An employee at the Woodcraft store where I purchsed the wood from said any good polyeurathane should do a good job of protecting it from dramatic change (there may be some darkening, but not too bad he said). He said my oil-based Zinser should be sufficient. At another woodshop, a fellow said I'm screwed unless I dye the woods with their corresponding colors first before clear-coating. At yet a third place, a fellow said I would be OK if I use a couple coats of exterior-grade poly.

This is a paying proposition, so I want to do it right. The customer wants it to be LSU colors. I know the exotic woods aren't exactly LSU purple and gold, but I thought the exotics would be cool so I invested pretty heavily in the wood. Now, I'm really, really hesitant to buy the dye. Not only would that totally eat up my margin, but I don't see myself doing anything with purple and yellow in the near future. I can digest some of the cost of exterior grade poly, as I'll have other projects in the future where that can be used.

What do y'all think?

Q


----------



## AandCstyle (Mar 21, 2012)

To the best of my knowledge, any oil based product will darken (yellow) the woods. Even dyes will fade with UV exposure. I would suggest using a very clear WB product with lots of UV inhibitors such as this, I am certain there are other similar products available. HTH


----------



## Hammerthumb (Dec 28, 2012)

I also agree on the water based finishes. I would look for a good oxigen cross linked floor finish. They usually have uv inhibitors to help prevent discoloration from having area rugs and furniture covering parts of the floor.


----------



## TheBoxWhisperer (Sep 24, 2012)

3rd vote on water based. I use this on purple heart and aromatic cedar to keep the color.

http://www.leevalley.com/en/Wood/page.aspx?p=63849&cat=1,190,42942


----------



## Quoheleth (Apr 14, 2012)

Thank you all. Perhaps the Woodcraft employee misunderstood me about it being oil based (trying to give him the benefit of the doubt). Thank you for steering me in the right direction.

The Box Whisperer - do you suggest the High Performance or Exterior?

Q


----------



## NiteWalker (May 7, 2011)

+1 more for waterbornes. Here's purpleheart with gloss crystalac super premium:


----------



## skipj (Mar 6, 2012)

Another vote for water based. The first reply by art looks good. I use target coatings products all
the time.however not the 9300. Target has the 9300 for $20.25 for 32 oz container.


----------



## TheBoxWhisperer (Sep 24, 2012)

I use all 3 interior types, satin more then the others.
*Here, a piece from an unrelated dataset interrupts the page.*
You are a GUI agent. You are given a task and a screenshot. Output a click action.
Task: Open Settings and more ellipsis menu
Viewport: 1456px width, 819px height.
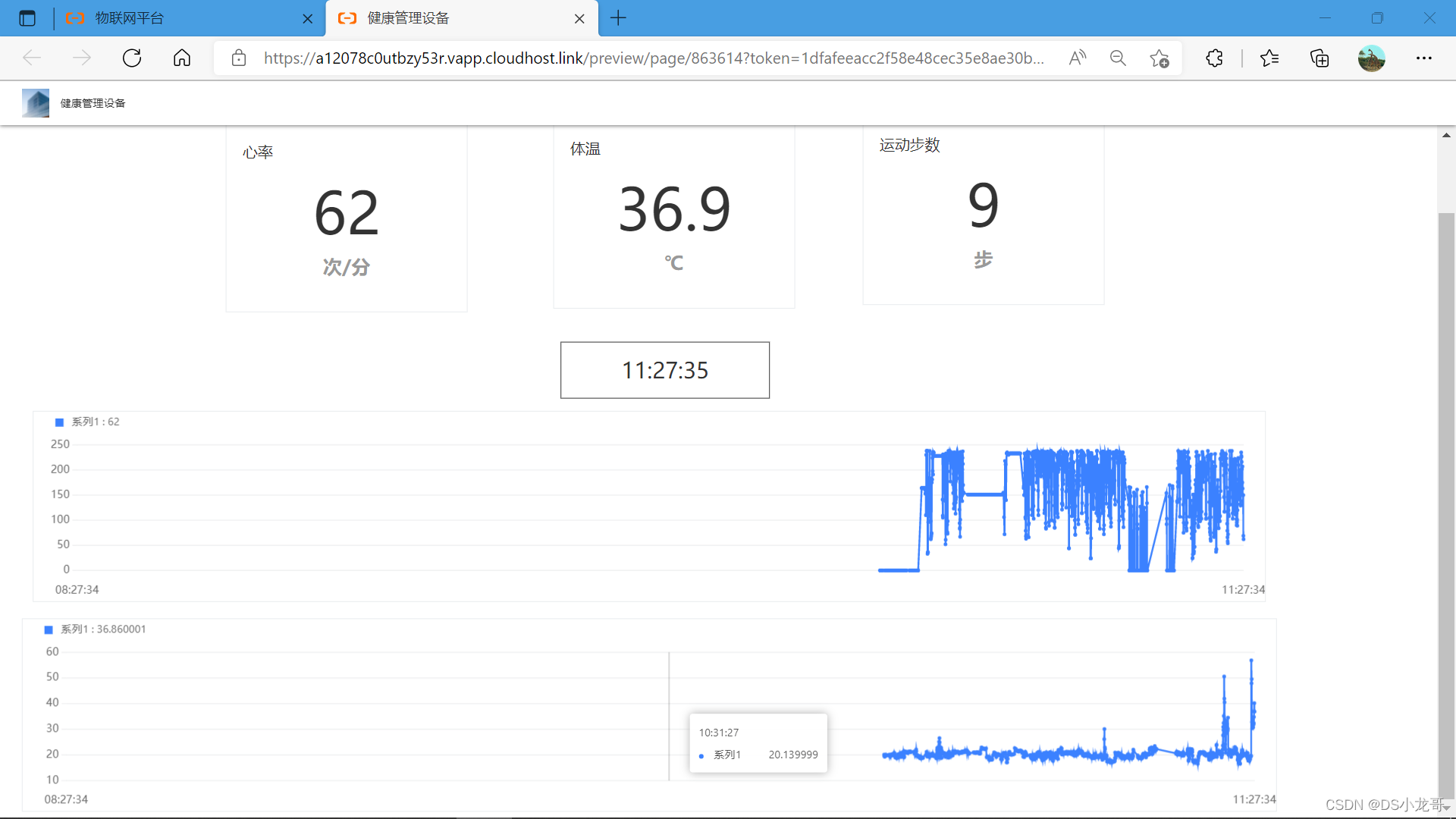[x=1423, y=58]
I havnt used the exterior, Im sure the quality would be excellent but I wouldnt need the benefits. My big thing is with fancy colored woods, sometimes the ambering of anything oil based takes away. In purple heart, and aromatic cedar I dont like it. The purple goes brown. Now the red in Padauk, danish oil really brings that out. Anytime Im trying a new finish or wood type, its all about samples on scraps.


----------